Paul’s Roman Christians are divided between Gentile and Jewish Christians, and the community is falling apart. Some kept kosher and observed Jewish festival days. Others didn’t believe they had to. Both groups derided each other, and Paul urgently calls them to live into their deeper oneness in Christ.
And hear this: Paul believes diversity is blessing and gift and isn’t erased by unity in Christ. Eat what you will, celebrate when you will, or don’t, Paul says today, as long as what you do is done in honor of Christ. Our disagreements, if they are done in Christly love and for the sake of Christ, are part of the gift of the community, Christ’s Body, our primary reality.
Do you see how different that is from what we’ve learned? Maintaining and celebrating our diversity – whatever it is, if it’s theological, or cultural, or ethnic, or genetic – is assumed in Christ, all under this deeper reality: we do not live to ourselves and we do not die to ourselves. Whether we live or whether we die, we belong to Christ. And if we all belong to Christ, we all belong to each other in all our diversity or our disagreement.
Belonging to each other in Christ also means that the community can’t afford to lose anyone.
In Matthew 18, Jesus describes a vision of God’s beloved community, where the central reality is that no one is lost. Everyone belongs.
So in the verses before today’s parable Jesus says these things:
- God’s will is that not a single one be lost.
- All 100 sheep – for God, 99 ½ won’t do, as the spiritual delights – all 100 must be together.
- Causing another to stumble in their trust in God is one of the worst things you or I could do.
- Reconciliation within the community between those who are hurt and those who did the hurting is Christ’s work in our midst.
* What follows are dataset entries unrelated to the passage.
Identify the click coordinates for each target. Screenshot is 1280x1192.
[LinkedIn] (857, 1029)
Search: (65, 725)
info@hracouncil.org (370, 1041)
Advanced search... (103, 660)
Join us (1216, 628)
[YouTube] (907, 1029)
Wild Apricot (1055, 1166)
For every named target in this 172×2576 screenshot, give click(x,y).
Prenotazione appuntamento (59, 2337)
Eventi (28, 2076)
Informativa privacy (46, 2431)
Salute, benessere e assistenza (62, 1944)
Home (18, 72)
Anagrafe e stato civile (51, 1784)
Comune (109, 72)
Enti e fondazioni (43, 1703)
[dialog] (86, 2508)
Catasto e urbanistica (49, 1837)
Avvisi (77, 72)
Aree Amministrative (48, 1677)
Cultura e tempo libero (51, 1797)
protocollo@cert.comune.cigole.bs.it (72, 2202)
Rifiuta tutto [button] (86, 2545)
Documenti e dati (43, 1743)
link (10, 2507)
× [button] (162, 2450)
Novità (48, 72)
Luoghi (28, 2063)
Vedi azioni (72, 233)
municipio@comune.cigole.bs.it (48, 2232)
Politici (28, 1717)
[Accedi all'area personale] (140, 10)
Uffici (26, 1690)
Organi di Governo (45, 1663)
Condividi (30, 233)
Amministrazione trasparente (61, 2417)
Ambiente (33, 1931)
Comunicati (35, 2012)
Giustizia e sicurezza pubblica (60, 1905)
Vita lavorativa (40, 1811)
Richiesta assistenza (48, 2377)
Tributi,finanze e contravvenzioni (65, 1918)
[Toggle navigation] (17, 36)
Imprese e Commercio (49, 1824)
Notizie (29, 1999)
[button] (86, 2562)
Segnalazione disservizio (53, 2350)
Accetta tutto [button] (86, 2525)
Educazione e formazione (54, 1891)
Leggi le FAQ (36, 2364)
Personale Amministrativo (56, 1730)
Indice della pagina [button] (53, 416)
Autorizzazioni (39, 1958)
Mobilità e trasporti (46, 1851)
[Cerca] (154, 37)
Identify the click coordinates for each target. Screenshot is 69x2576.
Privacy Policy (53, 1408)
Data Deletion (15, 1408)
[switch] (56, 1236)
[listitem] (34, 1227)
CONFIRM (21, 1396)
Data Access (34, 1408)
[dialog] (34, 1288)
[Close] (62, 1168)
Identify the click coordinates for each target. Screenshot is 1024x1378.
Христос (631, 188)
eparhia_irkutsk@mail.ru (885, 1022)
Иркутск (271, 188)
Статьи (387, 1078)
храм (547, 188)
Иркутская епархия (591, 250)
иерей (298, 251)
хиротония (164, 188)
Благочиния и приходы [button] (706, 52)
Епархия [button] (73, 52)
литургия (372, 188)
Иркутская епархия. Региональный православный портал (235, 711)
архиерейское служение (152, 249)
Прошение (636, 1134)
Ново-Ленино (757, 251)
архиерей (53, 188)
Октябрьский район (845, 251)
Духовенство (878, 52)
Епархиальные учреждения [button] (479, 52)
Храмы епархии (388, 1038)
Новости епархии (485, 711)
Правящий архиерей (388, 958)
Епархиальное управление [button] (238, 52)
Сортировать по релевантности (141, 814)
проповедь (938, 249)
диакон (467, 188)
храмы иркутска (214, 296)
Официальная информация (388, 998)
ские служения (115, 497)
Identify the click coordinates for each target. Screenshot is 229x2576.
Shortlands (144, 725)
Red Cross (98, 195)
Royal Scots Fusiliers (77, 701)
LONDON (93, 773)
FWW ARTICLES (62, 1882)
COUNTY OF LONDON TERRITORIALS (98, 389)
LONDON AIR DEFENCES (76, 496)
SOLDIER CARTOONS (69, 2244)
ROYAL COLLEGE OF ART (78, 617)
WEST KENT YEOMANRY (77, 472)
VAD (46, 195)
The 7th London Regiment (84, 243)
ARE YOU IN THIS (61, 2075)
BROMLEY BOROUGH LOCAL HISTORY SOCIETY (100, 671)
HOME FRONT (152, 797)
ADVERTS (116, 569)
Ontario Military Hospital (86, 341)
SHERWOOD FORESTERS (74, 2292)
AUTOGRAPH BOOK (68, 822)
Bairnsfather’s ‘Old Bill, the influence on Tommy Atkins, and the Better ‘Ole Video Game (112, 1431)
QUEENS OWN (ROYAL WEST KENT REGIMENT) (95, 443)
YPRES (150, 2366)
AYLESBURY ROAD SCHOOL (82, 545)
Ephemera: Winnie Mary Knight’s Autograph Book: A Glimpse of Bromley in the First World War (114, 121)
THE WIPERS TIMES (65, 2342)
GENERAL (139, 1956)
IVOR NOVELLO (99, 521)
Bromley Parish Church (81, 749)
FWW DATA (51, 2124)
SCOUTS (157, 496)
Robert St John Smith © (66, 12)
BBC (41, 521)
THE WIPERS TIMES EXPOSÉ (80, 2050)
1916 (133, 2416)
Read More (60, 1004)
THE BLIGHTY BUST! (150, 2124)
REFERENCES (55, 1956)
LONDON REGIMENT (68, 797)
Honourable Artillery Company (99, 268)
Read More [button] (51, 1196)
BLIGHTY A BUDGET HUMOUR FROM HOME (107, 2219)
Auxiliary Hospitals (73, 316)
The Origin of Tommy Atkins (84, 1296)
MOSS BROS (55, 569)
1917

Which leads Jesus to today’s parable.
Jesus says once and for all today what he’s said in many ways and places: forgiveness is the life of the community and it’s non-negotiable. The ruler in the story loves both servants, but one cannot forgive the other. The ridiculously high debt he had in this story was wiped away, and he thought that was just about him. But forgiving his debt came from the king’s gut-level compassion for all the king’s people, and the king expected that the forgiven one would share in that same compassion. Everyone belongs inside the grace.
This forgiveness is all about the community. Jesus’ last line literally says, “So my heavenly Father will do to you all if you all do not forgive each individual sibling from your hearts.” Jesus speaks to the plural: the community must be the source and place of forgiveness. Or the community, together, will suffer.
This isn’t an individual thing, where if you fail to forgive someone it’s between you and them. Where if you are forgiven by God that’s all that matters to you. Forgiveness belongs to Christ’s community, happens in the community, and a broken relationship between any of us affects all of us. Because we do not live to ourselves and we do not die to ourselves. Whether we live or whether we die, we belong to Christ. And if we all belong to Christ, we all belong to each other.
We have not lived this well in the West, even as Christians.
Most indigenous American cultures and indigenous African cultures live with the community as the central identity. A death or suffering affects all. A birth brings joy to all. Problems are solved together.
But in Western cultures, the individual rules supreme. Individual rights, no one gets to tell you what to do, everyone for themselves, this is the code the dominant culture in the West has lived by for centuries.
It will take you and me much prayer and contemplation together to learn a different way of being in Christ.
We do not live to ourselves, and we do not die to ourselves. Whether we live or whether we die, we are God’s own.
It’s all here, in Jesus’ teachings, and in all Paul’s letters. We have all we need to begin to let go of our individualism and find the joy of belonging, of interconnectedness with all our siblings in Christ.
And if we can live this, we can also bear this truth as yeast in our culture, witnessing in this polarized, “live in your own bubble” world that all people belong to each other, and no one can be lost, or we all are lost.
And that could change even a country divided as deeply as ours. Because whether we live or whether we die, we all are God’s. And God’s Spirit binds together all God’s children on this earth.
And when all God’s children start to live that way, we will all see what God has dreamed all along.